### SUPPLIED MATERIAL:
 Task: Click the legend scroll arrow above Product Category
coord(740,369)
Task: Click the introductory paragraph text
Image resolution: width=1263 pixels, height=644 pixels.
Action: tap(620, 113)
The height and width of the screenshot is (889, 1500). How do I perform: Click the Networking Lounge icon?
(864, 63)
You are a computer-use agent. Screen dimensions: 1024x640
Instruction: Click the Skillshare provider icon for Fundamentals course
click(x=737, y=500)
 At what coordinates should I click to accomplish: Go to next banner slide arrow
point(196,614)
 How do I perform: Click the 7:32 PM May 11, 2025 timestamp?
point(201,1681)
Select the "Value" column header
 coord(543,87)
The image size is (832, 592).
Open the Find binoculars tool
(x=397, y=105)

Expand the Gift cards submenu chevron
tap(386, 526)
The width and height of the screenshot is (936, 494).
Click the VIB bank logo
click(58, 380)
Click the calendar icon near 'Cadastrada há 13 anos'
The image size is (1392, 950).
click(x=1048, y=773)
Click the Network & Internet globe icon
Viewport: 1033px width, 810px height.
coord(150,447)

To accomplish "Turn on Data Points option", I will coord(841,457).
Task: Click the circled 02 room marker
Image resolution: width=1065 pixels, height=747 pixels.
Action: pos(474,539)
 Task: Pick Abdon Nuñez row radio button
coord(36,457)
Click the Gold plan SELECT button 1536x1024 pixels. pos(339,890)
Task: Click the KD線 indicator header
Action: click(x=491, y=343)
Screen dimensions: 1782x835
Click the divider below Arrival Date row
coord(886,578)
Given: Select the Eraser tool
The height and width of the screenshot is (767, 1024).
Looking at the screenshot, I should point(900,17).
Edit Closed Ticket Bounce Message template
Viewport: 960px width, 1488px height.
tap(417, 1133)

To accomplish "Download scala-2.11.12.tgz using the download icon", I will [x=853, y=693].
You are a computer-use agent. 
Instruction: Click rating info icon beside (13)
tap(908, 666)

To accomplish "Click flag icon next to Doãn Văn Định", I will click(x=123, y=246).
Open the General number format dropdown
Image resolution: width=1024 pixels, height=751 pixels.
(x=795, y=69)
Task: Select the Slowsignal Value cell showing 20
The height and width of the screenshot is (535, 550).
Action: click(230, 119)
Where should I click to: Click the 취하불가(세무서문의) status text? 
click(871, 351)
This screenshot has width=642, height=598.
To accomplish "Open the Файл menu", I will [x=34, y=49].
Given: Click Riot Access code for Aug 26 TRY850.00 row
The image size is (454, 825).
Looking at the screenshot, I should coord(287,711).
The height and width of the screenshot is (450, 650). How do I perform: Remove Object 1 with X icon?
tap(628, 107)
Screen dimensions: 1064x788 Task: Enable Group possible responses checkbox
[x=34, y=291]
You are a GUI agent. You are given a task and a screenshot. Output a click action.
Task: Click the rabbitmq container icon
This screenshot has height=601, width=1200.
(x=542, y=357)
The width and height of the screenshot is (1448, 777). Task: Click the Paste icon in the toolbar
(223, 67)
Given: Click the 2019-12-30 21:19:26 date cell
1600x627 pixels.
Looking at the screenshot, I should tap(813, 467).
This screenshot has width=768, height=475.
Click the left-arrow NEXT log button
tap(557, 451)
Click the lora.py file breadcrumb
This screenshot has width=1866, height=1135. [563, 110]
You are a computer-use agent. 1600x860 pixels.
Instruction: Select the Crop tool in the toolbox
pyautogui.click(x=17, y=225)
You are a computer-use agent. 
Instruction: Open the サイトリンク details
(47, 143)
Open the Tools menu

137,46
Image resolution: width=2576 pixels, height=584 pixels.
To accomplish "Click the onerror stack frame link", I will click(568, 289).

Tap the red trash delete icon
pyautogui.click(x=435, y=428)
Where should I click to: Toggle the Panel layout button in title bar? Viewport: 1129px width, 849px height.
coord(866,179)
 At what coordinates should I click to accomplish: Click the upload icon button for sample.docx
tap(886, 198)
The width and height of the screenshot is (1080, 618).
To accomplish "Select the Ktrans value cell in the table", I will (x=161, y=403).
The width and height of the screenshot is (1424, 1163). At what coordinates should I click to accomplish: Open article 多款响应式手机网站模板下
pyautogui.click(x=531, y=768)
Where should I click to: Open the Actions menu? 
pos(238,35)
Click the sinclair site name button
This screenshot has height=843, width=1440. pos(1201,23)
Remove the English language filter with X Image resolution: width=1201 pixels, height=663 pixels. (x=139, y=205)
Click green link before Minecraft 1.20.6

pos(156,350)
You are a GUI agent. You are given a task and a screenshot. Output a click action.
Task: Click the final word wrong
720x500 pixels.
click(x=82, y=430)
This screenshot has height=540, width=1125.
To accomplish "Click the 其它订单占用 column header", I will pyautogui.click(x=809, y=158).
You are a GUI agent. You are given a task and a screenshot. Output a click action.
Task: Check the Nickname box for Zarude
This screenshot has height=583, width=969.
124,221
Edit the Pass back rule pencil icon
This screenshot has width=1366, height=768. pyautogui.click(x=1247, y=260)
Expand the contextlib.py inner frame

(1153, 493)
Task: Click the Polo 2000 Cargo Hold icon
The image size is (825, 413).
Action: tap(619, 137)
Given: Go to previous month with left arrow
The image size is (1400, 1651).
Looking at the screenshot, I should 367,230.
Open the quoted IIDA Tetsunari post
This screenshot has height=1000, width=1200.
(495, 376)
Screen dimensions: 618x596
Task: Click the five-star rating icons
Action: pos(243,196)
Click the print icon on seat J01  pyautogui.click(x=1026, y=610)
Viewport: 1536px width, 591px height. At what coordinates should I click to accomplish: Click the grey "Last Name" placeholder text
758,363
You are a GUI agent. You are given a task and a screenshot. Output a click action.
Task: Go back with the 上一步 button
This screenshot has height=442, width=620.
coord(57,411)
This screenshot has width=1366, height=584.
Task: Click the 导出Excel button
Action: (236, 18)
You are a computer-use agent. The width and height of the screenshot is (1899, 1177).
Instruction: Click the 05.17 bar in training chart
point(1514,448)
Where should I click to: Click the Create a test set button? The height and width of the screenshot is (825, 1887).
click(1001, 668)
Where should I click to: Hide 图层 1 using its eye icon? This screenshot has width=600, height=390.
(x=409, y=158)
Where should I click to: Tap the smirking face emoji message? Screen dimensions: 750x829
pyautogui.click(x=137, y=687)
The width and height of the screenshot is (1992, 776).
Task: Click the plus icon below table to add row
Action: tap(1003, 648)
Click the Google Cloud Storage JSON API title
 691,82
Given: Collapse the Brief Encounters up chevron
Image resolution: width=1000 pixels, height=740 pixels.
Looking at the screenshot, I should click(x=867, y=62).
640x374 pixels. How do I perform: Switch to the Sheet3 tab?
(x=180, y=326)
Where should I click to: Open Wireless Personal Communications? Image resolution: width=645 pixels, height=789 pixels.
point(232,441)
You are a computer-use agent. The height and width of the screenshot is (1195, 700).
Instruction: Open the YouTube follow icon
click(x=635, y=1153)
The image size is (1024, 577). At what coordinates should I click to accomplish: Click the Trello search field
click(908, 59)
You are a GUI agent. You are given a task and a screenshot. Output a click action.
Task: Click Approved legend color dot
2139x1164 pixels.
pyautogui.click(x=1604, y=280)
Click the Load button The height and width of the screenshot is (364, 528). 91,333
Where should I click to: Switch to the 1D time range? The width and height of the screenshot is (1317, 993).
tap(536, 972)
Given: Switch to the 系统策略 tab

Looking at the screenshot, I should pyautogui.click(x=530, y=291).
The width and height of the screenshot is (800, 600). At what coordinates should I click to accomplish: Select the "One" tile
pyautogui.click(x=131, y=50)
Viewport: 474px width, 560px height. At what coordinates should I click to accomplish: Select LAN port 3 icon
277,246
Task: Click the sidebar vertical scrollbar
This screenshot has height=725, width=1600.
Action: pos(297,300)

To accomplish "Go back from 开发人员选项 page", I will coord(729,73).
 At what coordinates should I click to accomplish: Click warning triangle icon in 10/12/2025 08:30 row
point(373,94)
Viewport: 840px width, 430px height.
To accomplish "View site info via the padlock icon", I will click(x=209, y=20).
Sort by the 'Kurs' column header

### EXERCISE GOAL:
When a line above contains the string "cell", copy that line.

### OUTPUT FOR THIS EXERCISE:
Task: Select the Slowsignal Value cell showing 20
Given: Click the 2019-12-30 21:19:26 date cell
To accomplish "Select the Ktrans value cell in the table", I will (x=161, y=403).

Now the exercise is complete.